┌─ MATERIAL TO PROCESS

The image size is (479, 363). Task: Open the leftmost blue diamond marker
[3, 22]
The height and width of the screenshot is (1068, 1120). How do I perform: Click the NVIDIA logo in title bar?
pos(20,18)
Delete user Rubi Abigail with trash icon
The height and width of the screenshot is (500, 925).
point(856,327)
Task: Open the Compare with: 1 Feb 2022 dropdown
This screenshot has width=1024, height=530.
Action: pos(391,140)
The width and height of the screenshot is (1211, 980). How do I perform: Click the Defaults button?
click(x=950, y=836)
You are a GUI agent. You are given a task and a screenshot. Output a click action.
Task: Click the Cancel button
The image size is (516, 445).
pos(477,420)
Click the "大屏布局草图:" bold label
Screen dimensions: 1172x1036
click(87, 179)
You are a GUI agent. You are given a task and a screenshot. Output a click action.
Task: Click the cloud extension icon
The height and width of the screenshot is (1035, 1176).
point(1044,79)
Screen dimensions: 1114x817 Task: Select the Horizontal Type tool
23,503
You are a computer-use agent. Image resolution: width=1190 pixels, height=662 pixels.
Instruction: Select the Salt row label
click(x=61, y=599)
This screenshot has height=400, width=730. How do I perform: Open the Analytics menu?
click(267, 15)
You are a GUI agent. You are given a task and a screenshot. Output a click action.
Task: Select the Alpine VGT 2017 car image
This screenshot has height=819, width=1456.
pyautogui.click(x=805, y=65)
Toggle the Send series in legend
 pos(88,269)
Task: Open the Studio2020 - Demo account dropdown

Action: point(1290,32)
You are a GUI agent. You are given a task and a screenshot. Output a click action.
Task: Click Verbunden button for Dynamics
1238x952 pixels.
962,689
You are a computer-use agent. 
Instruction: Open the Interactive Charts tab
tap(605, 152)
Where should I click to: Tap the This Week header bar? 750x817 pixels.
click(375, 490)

└─

YOUR INSTRUCTIONS » Starting at the line containing "Where should I" and running through the end of the entries, repeat every line, requests included. Multiply each click coordinate in the answers by 0.65 and round to the nearest whole number, with halves rounded up.

COMPLETE OUTPUT »
Where should I click to: Tap the This Week header bar? 750x817 pixels.
click(244, 319)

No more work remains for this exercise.